Was mir auffällt ist, das viele Ordies (zumindest im T2) gerne regungslos im Kriegslager rumstehen bzw irgendwelche PvE Gruppen auf haben, während im ORvR händeringend Spieler gesucht werden, weil nur knapp 40 Ordies gegen rund 2,5 KT's Destros antreten müssen und mal wieder alle Gebiete im T2 "rot" sind.

Es müssten nur mal alle, egal welchen Ranges am RvR teilnehmen, es ist ja nun nicht mehr wie im T1, wo Tanks noch keinen Guardskill haben und Heiler noch nicht ressen können.
Bei den Destros rennen viele, auf Stufe 18 gehobene, T2-Anfänger rum. Nur die Ordnung scheut sich.


----------



## Y4rG0 (19. Oktober 2009)

Nordwolf1980 schrieb:


> euer sogenannter Bester Server (der Englische) ist genau wie jeder andere  Server, Da spielen genau so Deppen  wie auf jeden anderen Server auch... Und die Bevölkerung unterscheidet sich mal nicht von Drakenwald....
> 
> Also Lobt euren Server nicht so in die Höhe..... Mann kann auch Tief fallen nur so nebenbei ...



Ich habe niergends gesagt das der Server der beste ist.  Ich habe nur gesagt die Deutschen sind nicht mehr in der Balance.
Wieso ich auf einem Englischen Server spiele bleibt denke mir und auch jedem anderen überlassen.

Dieses geheule von wegen ihr macht so die Deutschen Server kaputt ist mumpitz.
Die Deutschen server sind schon lange Kaputt weil alle nur Jammern, Die Destro genau so wie die Ordis.
Da hat man garkein nerv mehr online zu kommen weil es überall nur "MI MI MI" im Channel steht. 
Und im Deutschen Forum das selbe. Ich spiele jetz 2 Wochen auf dem Englischem Server und habe NIERGENDS
auch nur einmal gelesen das irgendwem irgendetwas nicht passt. 

Deshalb läuft das da auch mit der Balance. Ordis sind genau so oft in der UVM wie die Destros in Altdorf.. Weil die
zocken und nicht heulen.  Da kommt einfach ein total anderes Spielgefühl ab weil jede Fraktion ihr bestes gibt.
Und nicht rumheilt bis die Gamecard abgelaufen ist.

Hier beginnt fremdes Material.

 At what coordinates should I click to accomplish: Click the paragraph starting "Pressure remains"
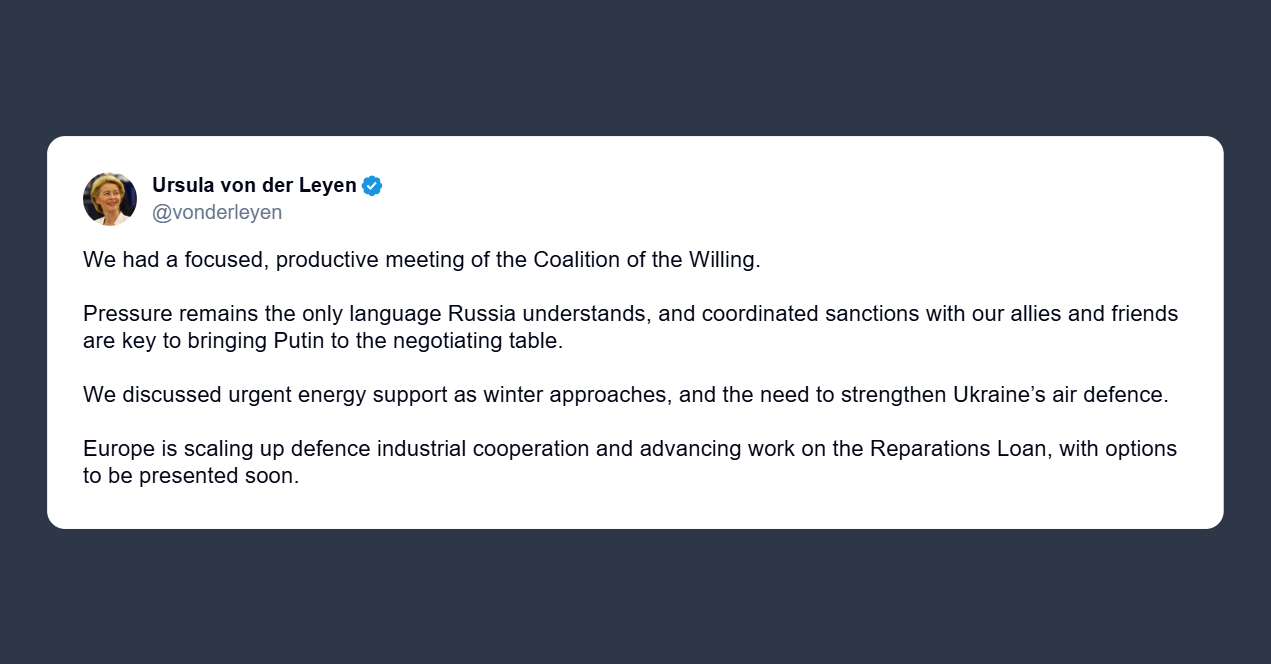click(630, 327)
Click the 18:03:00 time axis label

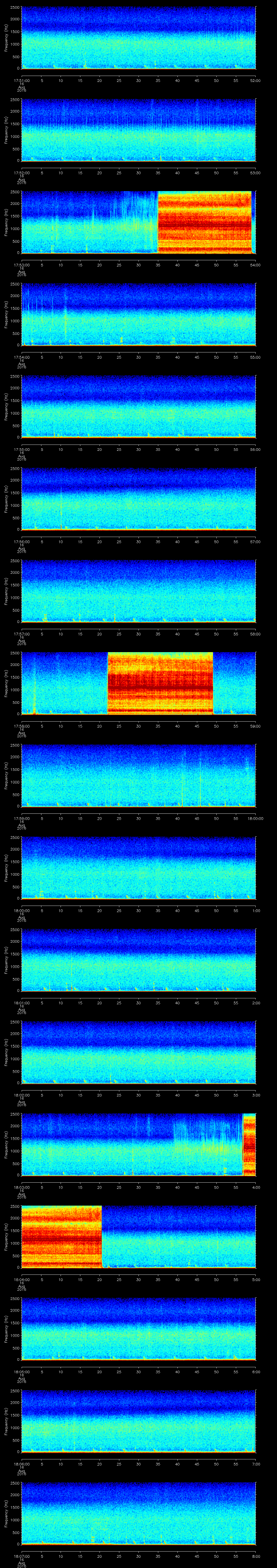tap(21, 1187)
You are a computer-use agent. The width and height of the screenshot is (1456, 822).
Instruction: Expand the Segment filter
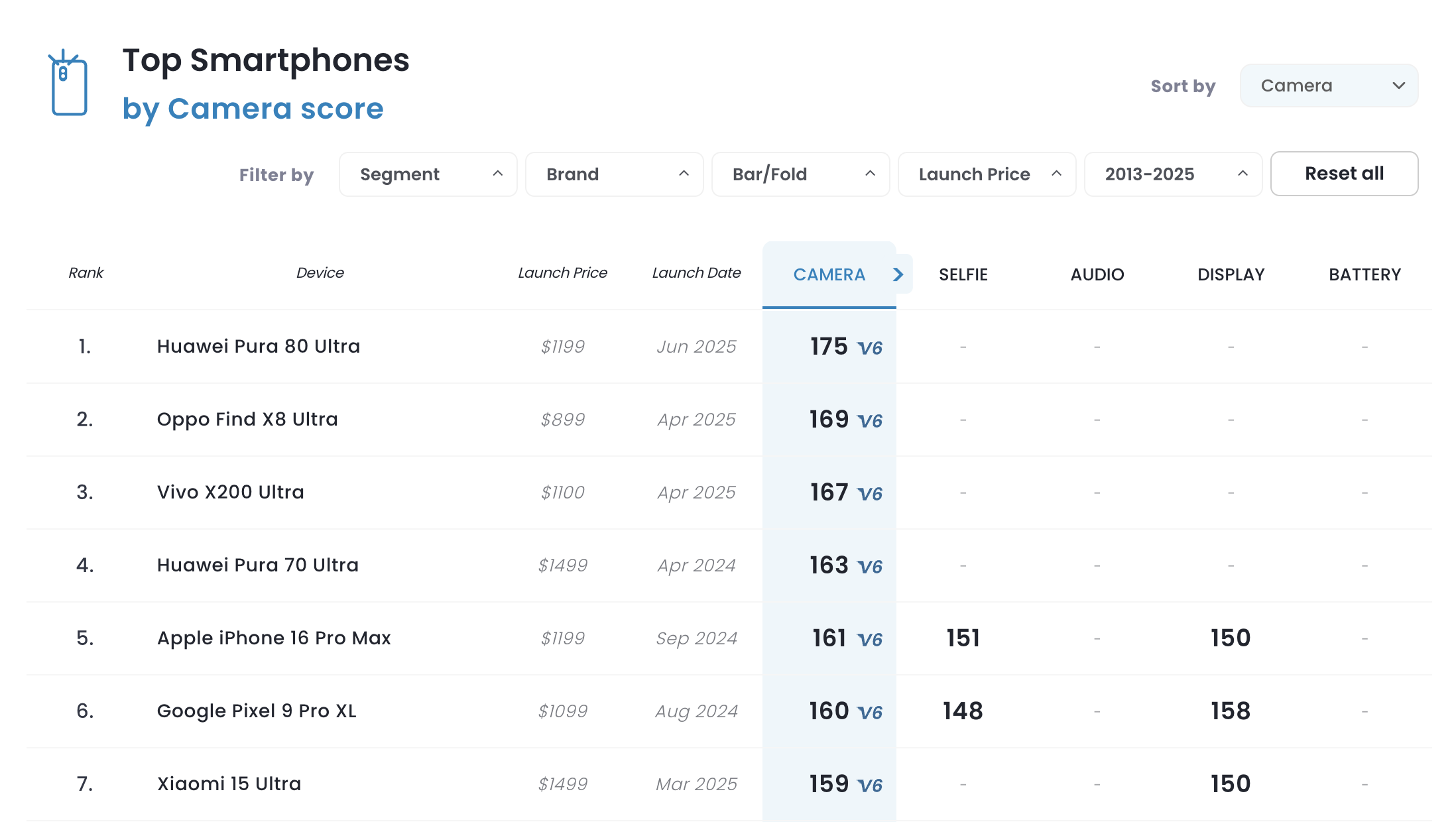coord(428,174)
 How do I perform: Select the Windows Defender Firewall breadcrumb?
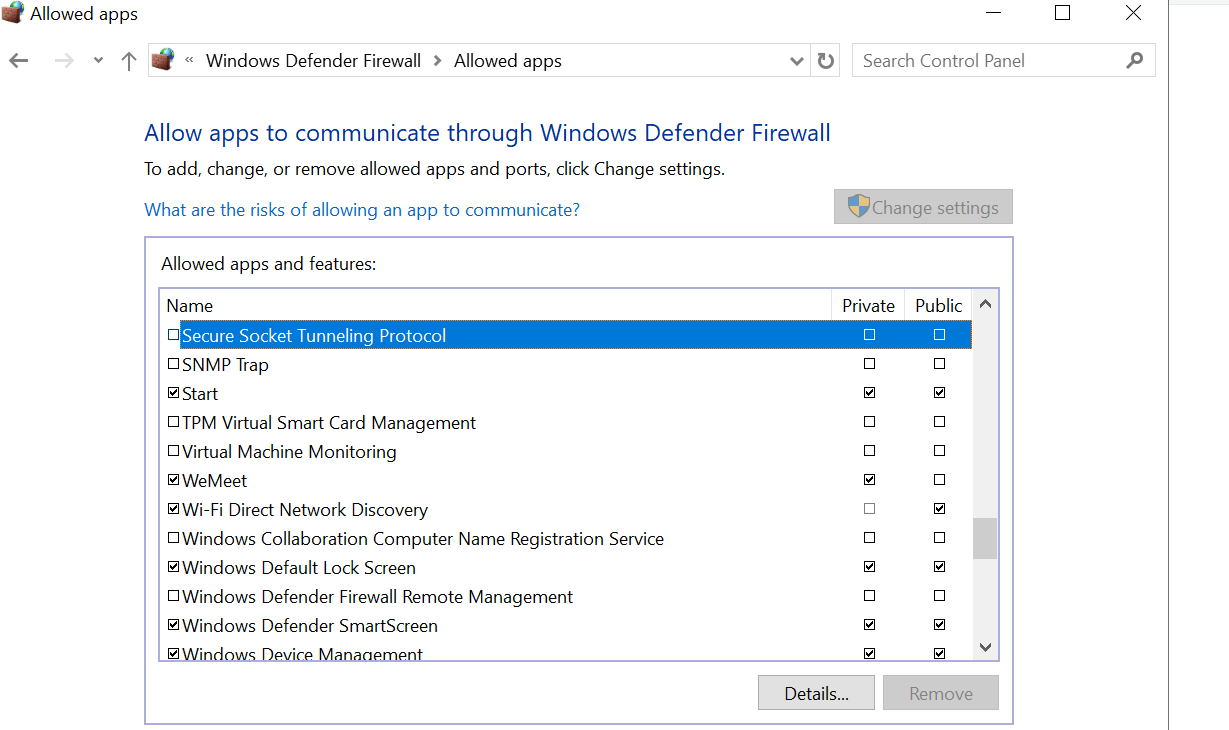coord(313,61)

So das ist MEINE MEINUNG dazu. 

viel spass beim Flamen.

gruß


----------



## Nordwolf1980 (19. Oktober 2009)

Genau!!! Und wenn die Englischen Server auch kaputt gehen wie Angeblich die Deutschen, dann geht ihr auf einen Spanischen und lobt den so hoch................. Blablabla alles Schwarzmalerei mit euren gespinne von wegen Deutsche Server Flop ,Englische Top...


----------



## Y4rG0 (19. Oktober 2009)

Nordwolf1980 schrieb:


> Genau!!! Und wenn die Englischen Server auch kaputt gehen wie Angeblich die Deutschen, dann geht ihr auf einen Spanischen und lobt den so hoch................. Blablabla alles Schwarzmalerei mit euren gespinne von wegen Deutsche Server Flop ,Englische Top...

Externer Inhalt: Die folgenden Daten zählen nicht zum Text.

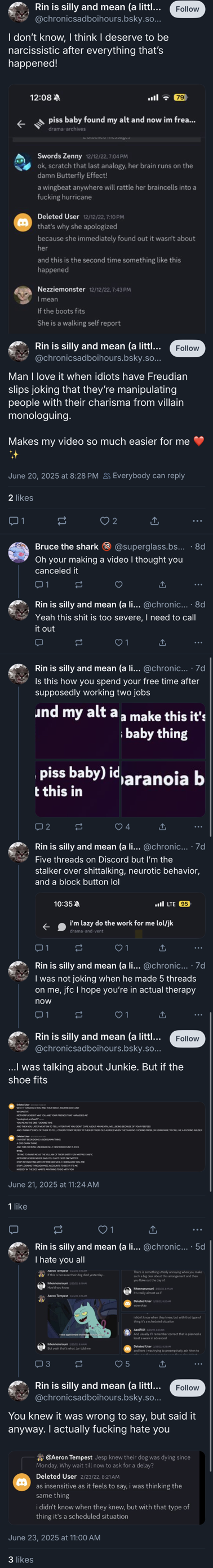Repost the Freudian slips post
Viewport: 213px width, 1568px height.
tap(62, 521)
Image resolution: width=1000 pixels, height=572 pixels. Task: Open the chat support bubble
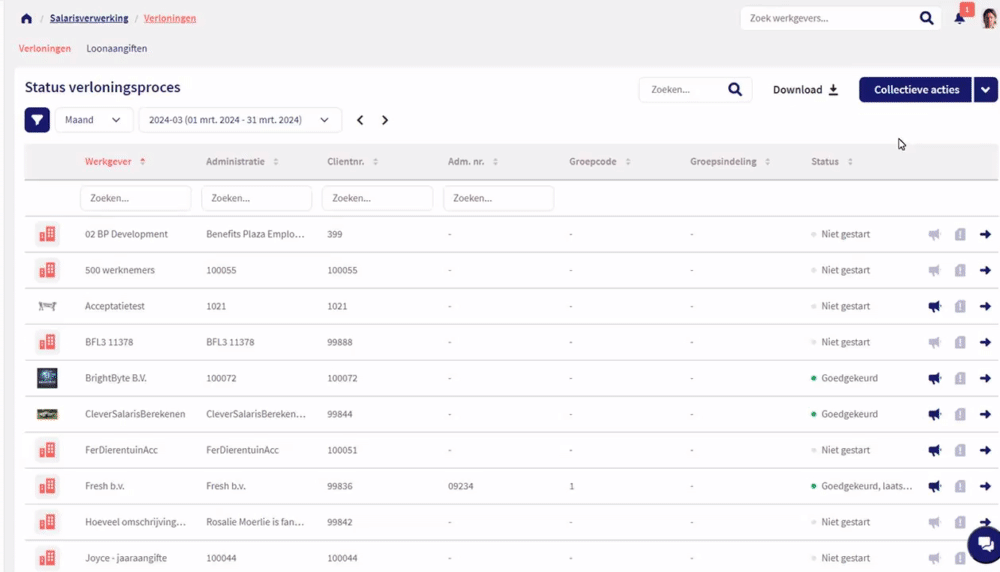coord(984,544)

Hindert dich ja auch keiner dran auf einem Deutschen zu spielen. Ich habe selber noch Chars auf Drakenwald und habe für mich persönlich einen großen unterschied vom Spielspass erlebt. Das ist aber geschmaks Sache. Wenn dir das nicht passt ist das dein Bier.
Dieses rumgeflame weil Leute die Server verlassen und zu den Englischen gehen ist lachhaft. Schließlich hauen die Leute ab weil sie von dem
ständigen "MI MI MI" der Deutschen Spieler so genervt sind. DAS IST ALLES MEINE MEINUNG! mehr nicht!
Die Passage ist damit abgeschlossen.